There are two columns to the output - the left-hand column indicates the status of the staging area and the right-hand column indicates the status of the working tree. So for example in that output, the README file is modified in the working directory but not yet staged, while the lib/simplegit.rb file is modified and staged. The Rakefile was modified, staged and then modified again, so there are changes to it that are both staged and unstaged.

The above is from Pro Git by Scott Chacon and Ben Straub and published by Apress.

I'm confused about the distinction between staging area and working tree. And I'll explain what I believe is to be true.

"the README file is modified in the working directory but not yet staged": We're not tracking this file.
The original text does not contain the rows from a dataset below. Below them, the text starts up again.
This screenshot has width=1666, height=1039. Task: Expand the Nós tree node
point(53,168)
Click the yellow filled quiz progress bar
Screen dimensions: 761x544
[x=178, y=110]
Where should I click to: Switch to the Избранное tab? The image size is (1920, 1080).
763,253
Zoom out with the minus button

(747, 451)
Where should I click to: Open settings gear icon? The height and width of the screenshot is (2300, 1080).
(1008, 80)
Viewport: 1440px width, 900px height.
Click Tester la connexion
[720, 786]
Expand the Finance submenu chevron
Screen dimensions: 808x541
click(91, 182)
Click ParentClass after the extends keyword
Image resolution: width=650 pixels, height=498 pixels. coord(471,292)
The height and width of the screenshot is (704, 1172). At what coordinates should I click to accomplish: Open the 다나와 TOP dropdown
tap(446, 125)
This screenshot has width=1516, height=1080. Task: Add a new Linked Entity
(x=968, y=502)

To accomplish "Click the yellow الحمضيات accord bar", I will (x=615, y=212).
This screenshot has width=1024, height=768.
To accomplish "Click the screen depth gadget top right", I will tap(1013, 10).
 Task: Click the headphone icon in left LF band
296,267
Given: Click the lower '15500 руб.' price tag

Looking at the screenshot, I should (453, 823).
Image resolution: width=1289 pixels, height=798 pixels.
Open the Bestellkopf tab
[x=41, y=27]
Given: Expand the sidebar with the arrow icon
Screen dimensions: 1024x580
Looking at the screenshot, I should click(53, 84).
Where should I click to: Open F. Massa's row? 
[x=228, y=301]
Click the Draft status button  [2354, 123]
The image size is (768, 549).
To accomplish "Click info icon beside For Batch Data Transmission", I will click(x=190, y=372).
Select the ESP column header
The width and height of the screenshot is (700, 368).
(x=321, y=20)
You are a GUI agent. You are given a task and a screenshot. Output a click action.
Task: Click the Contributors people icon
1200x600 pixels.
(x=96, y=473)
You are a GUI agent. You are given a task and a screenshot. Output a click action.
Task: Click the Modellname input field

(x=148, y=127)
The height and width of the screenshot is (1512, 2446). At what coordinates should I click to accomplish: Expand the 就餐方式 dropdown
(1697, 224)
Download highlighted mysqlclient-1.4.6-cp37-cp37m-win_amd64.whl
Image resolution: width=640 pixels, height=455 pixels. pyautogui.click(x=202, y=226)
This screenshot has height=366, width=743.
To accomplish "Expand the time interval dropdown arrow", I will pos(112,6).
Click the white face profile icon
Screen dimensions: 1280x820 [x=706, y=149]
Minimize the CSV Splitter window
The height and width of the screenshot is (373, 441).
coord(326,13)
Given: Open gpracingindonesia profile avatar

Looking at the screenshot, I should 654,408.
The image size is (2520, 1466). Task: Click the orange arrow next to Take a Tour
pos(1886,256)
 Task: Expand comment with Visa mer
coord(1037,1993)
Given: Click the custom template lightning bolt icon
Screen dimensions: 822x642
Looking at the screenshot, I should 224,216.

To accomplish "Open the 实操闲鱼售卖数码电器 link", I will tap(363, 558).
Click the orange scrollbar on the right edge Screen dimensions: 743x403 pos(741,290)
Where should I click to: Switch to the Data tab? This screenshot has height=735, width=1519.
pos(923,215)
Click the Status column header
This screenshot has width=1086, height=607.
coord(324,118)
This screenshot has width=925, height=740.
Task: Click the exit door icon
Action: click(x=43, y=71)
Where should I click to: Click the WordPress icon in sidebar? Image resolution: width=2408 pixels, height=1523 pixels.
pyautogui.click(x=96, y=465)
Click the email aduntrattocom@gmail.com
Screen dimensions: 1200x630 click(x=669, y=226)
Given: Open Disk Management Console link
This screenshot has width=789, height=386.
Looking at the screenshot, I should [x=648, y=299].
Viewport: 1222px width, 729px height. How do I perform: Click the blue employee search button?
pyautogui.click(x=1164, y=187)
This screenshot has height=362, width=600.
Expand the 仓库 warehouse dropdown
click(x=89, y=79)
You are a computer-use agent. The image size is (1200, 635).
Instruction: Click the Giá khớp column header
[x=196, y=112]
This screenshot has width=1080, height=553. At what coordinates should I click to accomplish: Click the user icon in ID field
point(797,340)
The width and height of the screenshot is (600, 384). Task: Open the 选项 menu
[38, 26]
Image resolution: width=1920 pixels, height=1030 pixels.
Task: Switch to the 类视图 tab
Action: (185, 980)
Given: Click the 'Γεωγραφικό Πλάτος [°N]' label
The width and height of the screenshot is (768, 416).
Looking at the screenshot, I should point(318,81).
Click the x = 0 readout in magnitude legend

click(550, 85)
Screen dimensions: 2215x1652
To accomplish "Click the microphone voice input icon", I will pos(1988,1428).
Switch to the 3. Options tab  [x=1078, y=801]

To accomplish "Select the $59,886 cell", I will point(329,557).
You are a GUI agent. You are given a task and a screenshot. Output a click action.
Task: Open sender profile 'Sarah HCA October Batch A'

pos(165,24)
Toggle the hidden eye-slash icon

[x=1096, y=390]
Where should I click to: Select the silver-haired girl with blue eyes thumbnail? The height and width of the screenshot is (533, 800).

Still, Git understands that it has been modified. From the last snapshot.

"the lib/simplegit.rb file is modified and staged": after modification we've staged the file. All that is left is the commit.

"The Rakefile was modified, staged and then modified again, so there are changes to it that are both staged and unstaged.": Just like the previous file we have staged a modified file. What's next?


Solution

  • "the README file is modified in the working directory but not yet staged": We're not tracking this file. Still, Git understands that it has been modified. From the last snapshot.

    No, this is wrong: specifically, the file is staged (and the staged copy matches the HEAD copy, and this makes the file tracked). The tricky part with the staging-area is that it is normally mostly invisible. This leads people down the wrong path in trying to understand how it works.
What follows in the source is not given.